One of my team members explained that shame and saving face are a big cultural thing in the Philippines that can drive people to do things like lie and take actions that may not be good for the team or the business. For example, we have customer service knowledge articles that are poorly written and need improvement.

I need our team to grow and improve themselves – I don’t have time to police everything and direct ever area that requires improvement and growth. But, now I’m concerned that one reason it may be difficult for them to make improvements is out of saving face and not wanting someone to feel shame if a template / article that a team member wrote needs to be edited or improved.
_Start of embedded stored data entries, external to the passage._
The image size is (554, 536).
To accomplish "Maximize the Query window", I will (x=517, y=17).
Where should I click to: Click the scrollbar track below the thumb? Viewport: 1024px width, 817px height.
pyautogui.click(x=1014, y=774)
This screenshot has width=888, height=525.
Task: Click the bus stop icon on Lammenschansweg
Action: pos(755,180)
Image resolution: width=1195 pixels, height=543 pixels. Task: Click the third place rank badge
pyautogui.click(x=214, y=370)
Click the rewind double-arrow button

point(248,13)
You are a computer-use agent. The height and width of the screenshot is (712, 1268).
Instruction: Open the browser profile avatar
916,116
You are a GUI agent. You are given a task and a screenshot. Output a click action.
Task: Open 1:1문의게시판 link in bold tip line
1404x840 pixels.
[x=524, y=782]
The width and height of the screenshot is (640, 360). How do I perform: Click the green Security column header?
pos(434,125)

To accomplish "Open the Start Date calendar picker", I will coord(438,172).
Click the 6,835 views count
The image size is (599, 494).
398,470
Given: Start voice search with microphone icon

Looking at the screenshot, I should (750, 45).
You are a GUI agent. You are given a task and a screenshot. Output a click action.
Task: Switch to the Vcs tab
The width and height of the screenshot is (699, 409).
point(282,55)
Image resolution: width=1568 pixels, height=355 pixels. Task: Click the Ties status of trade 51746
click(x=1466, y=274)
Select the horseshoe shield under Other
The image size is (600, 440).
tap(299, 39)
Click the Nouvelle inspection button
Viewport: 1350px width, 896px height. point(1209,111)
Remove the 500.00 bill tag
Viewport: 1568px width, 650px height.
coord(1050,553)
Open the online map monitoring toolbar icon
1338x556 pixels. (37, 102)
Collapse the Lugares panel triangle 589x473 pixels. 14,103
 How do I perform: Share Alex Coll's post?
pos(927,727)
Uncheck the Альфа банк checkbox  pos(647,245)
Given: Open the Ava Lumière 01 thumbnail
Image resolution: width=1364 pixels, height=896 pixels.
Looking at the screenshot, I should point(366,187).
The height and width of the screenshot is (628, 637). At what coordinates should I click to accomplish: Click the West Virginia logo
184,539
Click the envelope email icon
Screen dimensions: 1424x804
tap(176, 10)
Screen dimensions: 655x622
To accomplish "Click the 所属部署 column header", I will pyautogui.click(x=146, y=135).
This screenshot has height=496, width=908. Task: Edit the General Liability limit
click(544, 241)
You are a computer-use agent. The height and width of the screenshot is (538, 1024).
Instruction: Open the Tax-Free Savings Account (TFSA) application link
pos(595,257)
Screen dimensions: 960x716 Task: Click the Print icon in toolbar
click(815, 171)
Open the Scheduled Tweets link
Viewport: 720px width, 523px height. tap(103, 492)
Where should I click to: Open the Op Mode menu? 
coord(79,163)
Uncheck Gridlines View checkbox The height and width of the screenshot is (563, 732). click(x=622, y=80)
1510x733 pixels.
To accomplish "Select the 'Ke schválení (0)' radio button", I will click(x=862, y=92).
In my American way of thinking, it’s shameful for the company as a whole to provide poor experience for our customers or inadequate information. This is just one area of a number I can think of that this shame/save face concept might be harmful to the business.

Is this something that could be leading team members to deliberately not help improve and grow the business because they are fearful of shaming themselves or others if something is wrong or insufficient? How can I help counteract this and help the team desire to improve and grow the business to help our customers.

Here’s Julia’s take on it.

Culturally, we’re not encouraged to be direct. It’s considered rude. Hints and signals are considered more “polite,” but it can also be confusing if people don’t understand our culture. These are remnants of our past as a colonized country (you’re punished when you speak up) and our upbringing as a Catholic, patriarchal country (don’t talk back to parents or superiors).

This leads to a lot of miscommunication because we’re so afraid of being direct. Being direct is rude because it implies you think you’re better than everyone else, so we communicate mainly through social cues and hints.

When our cues aren’t read properly, we get embarrassed.  We feel frustrated because we’re not understood, and we misunderstand things. Instead of talking it out and airing out concerns, the tendency of some people is to do everything they can to save face to preserve what’s left of their pride.

This is why we often tell jobseekers it’s best to be upfront and frank when talking to potential employers. We explain that our version of being polite and respectful is detrimental if you want a good relationship with your employer. We tell them that speaking up isn’t rude and would be better in the long run.

Here’s my take on it.

Culturally they don’t want to be wrong. Nobody does, but this is especially strong in the Philippines.  So if there’s a chance they’re going to be wrong (which would cause them to lose face), they’d rather not attempt it, or work on it, or do anything towards it.

“This article is poor…should I improve it?”

“Why? – I might be wrong and then I’d make something that’s already correct…incorrect.  Then I’d get in trouble and and make a fool of myself and be embarrassed and lose face and get fired.”

at least…that’s often their thinking.

How to overcome this?  Wow…we’re talking about hundreds years of history.

Try giving a job title and responsibility. When they have a stated responsibility they’re more likely to step up.
Try asking them to think more…in a really nice way.
Try explaining the consequences to the business if things are done poorly.
Try explaining that you want it to be their responsibility to make things great, not yours.